### Set task
Return every line of the data that contains the string "icon", treating uppercase and lowercase letters as different.

□ □ □

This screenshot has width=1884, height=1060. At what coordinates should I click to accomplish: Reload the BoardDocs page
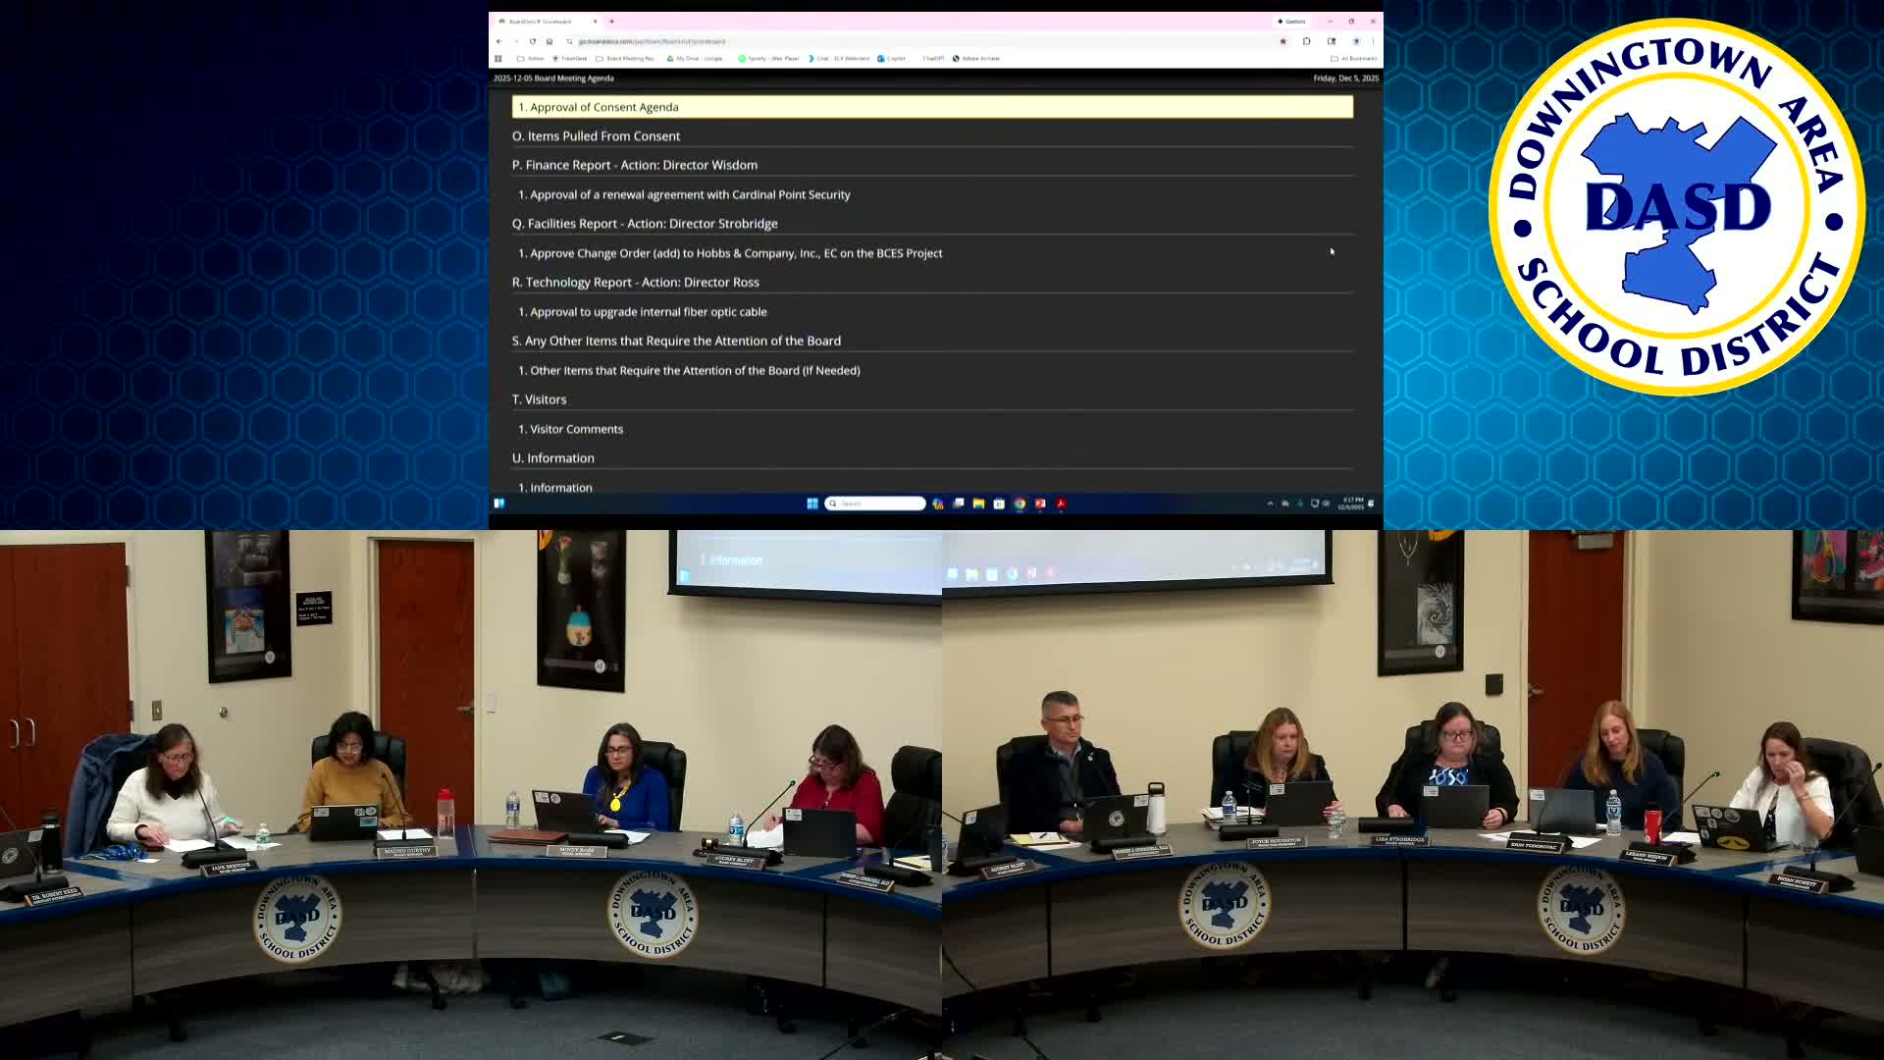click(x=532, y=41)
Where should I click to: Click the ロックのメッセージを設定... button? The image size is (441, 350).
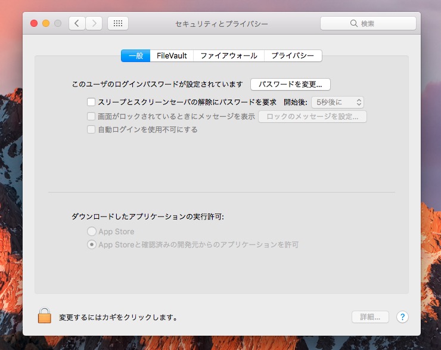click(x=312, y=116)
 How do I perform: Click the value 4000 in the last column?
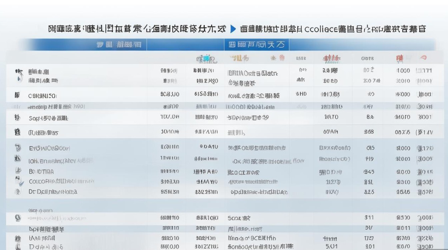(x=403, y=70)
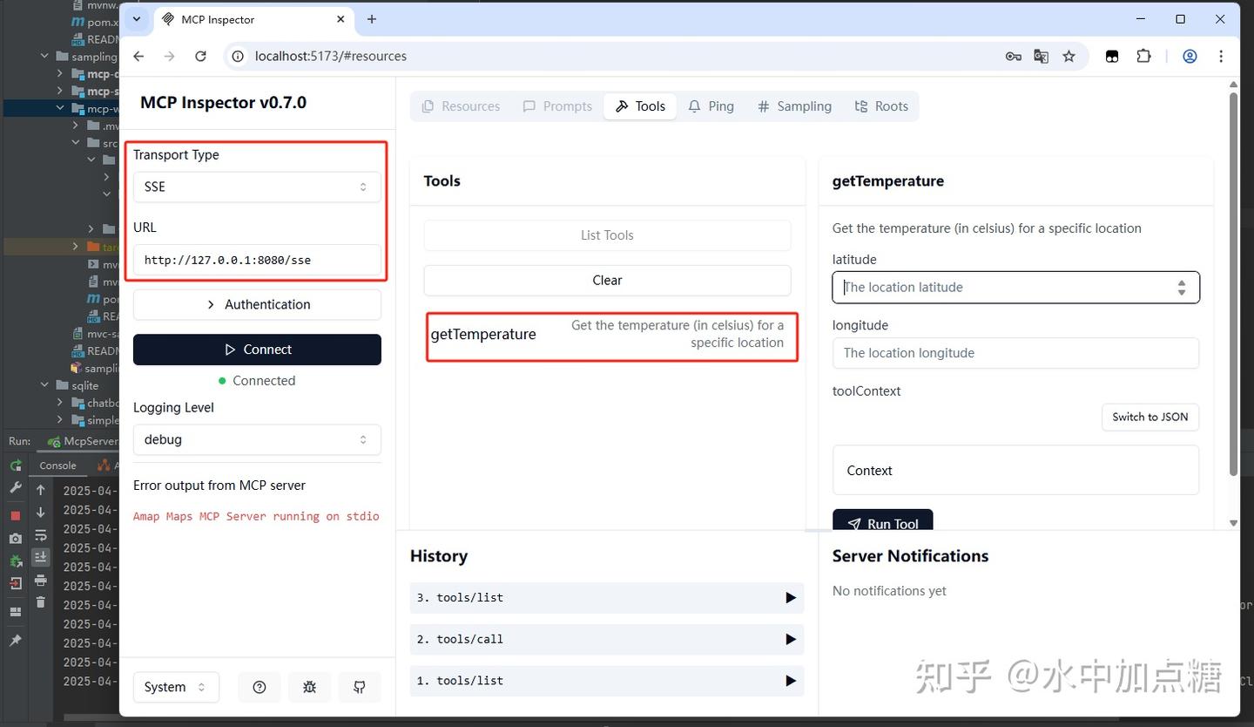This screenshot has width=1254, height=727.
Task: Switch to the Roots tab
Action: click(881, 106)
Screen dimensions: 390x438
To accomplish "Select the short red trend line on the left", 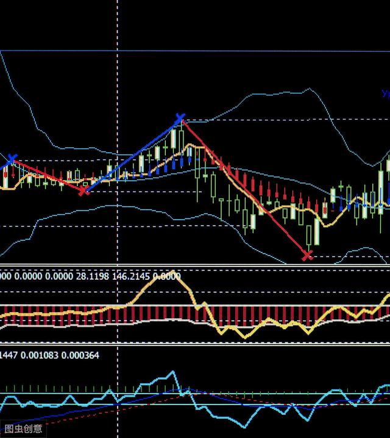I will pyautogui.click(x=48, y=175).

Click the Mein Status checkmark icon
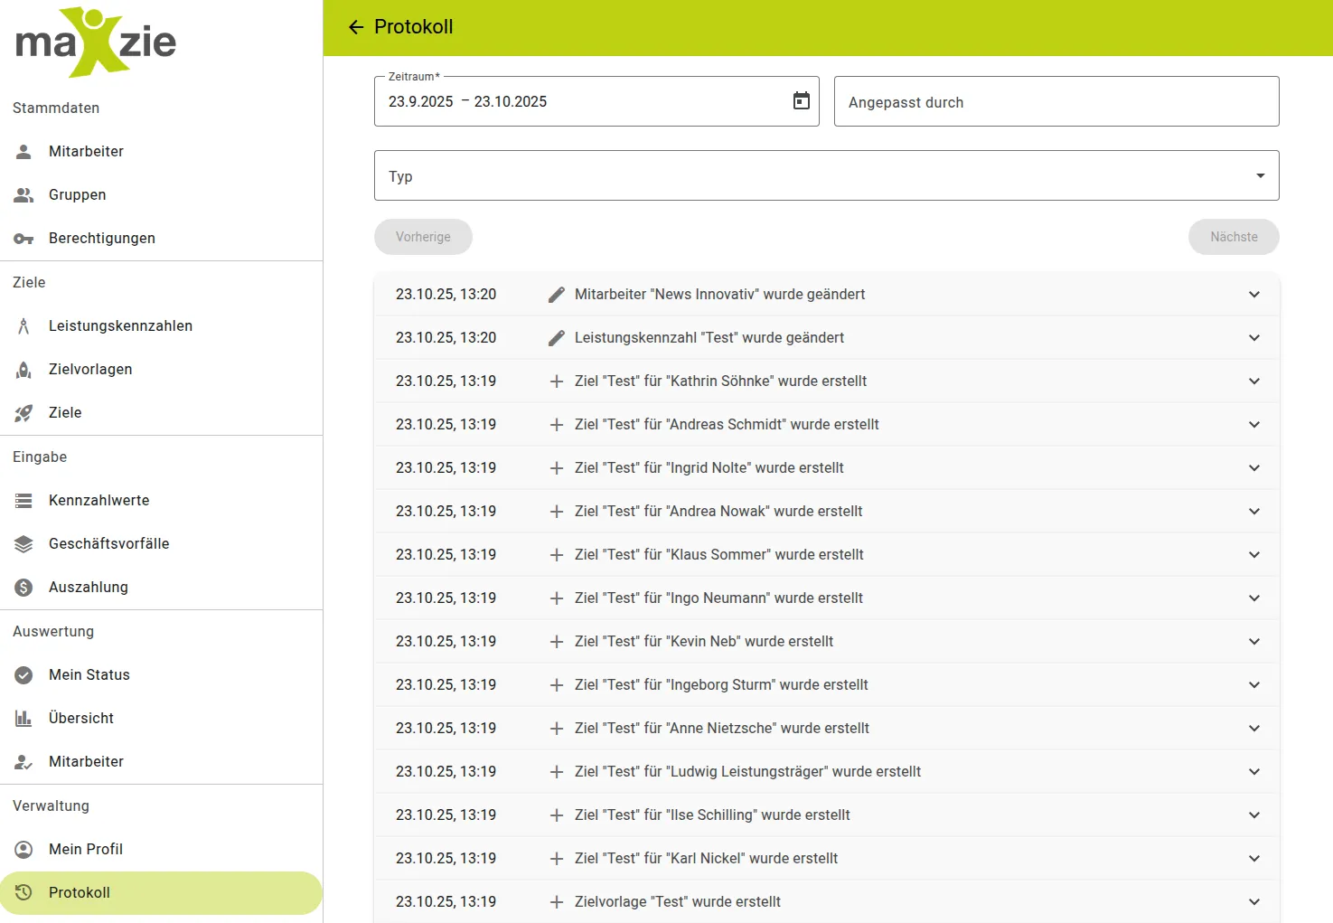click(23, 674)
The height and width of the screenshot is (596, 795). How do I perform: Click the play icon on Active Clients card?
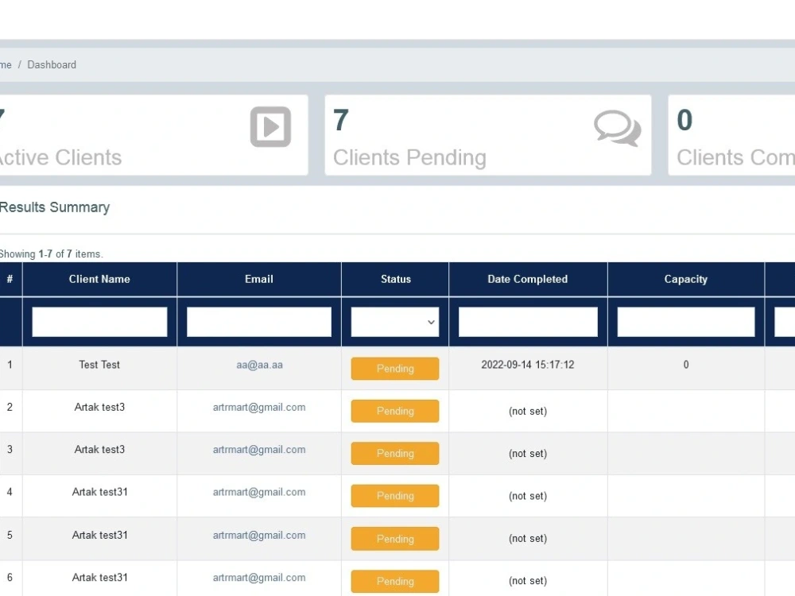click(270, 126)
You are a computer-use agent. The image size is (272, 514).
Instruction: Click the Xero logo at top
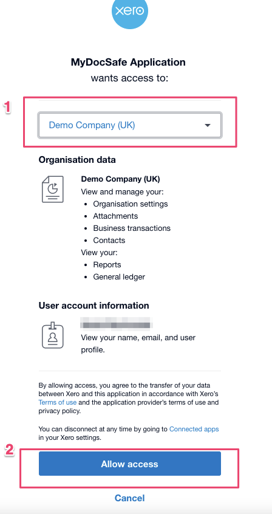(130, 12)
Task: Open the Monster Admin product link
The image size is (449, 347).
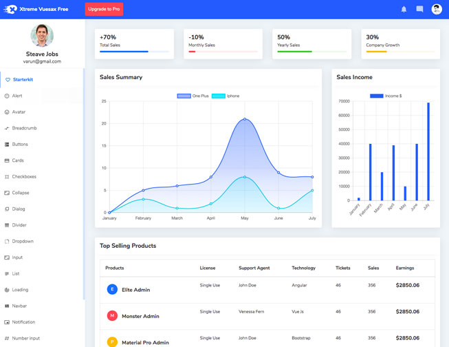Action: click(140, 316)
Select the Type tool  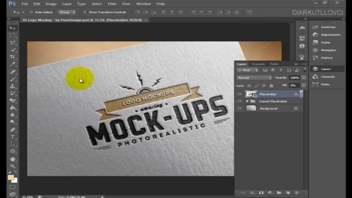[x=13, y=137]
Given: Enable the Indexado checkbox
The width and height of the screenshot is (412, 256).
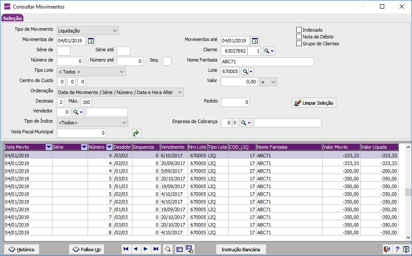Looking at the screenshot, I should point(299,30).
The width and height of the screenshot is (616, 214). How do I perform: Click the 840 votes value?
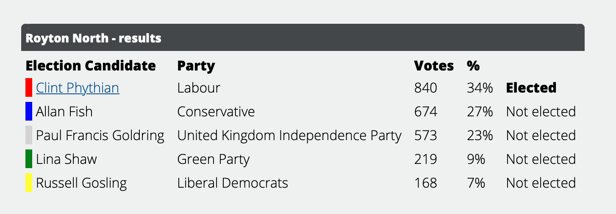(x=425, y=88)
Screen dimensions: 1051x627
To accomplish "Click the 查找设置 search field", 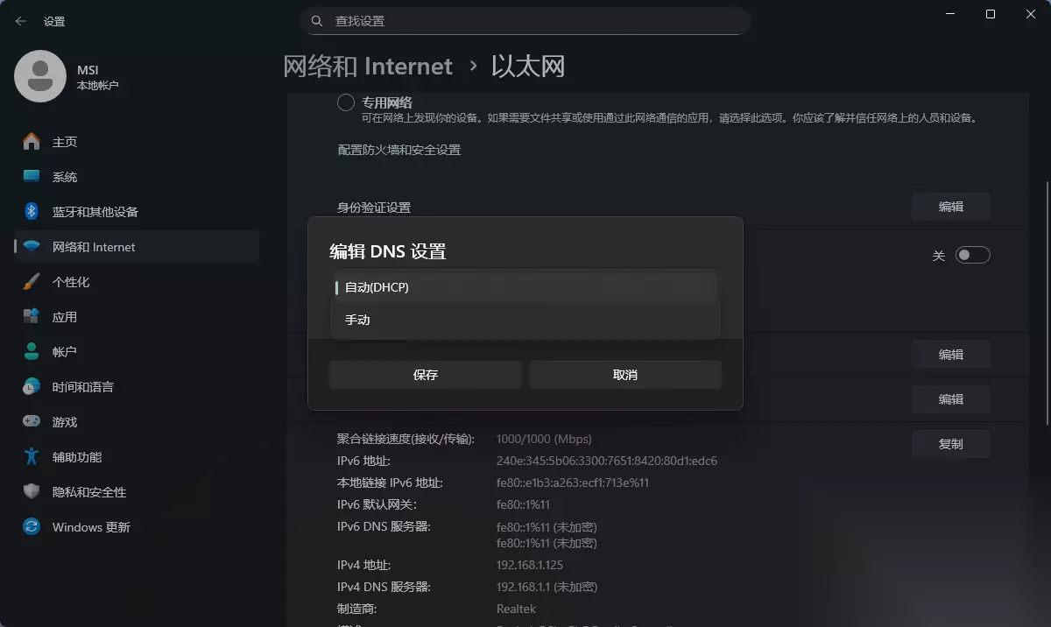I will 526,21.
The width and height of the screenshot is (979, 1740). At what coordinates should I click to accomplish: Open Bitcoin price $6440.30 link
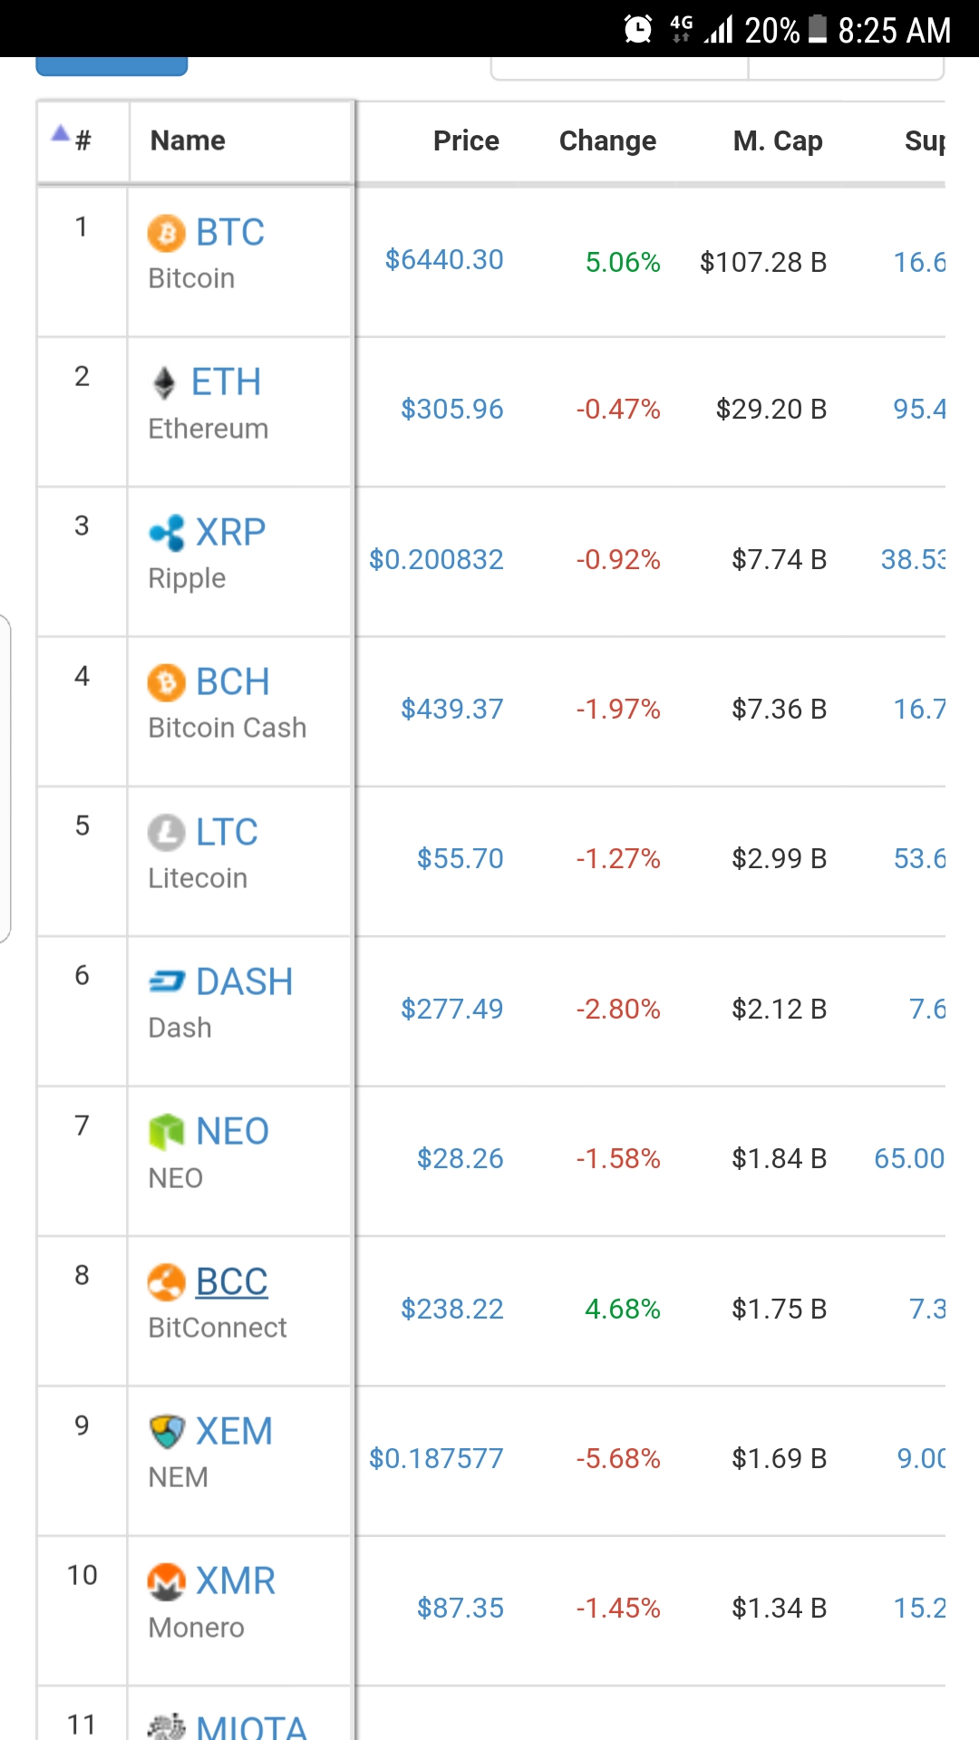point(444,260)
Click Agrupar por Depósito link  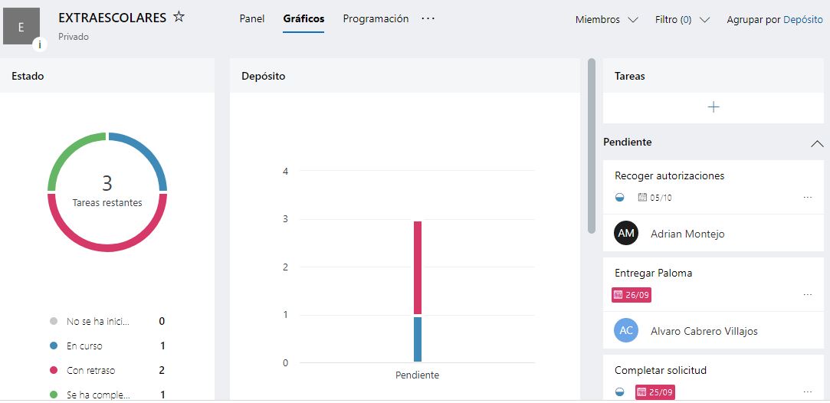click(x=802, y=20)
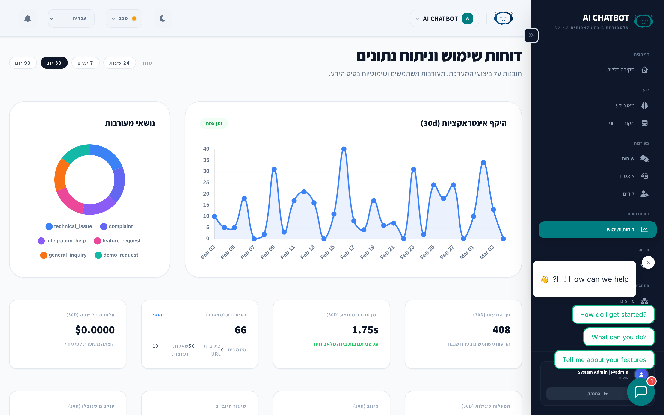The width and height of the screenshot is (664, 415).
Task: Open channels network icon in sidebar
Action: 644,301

□ □ □

### Solution below
Click the Mein Status checkmark icon
The height and width of the screenshot is (596, 795). How do I perform: Click the play icon on Active Clients card?
Task: Open channels network icon in sidebar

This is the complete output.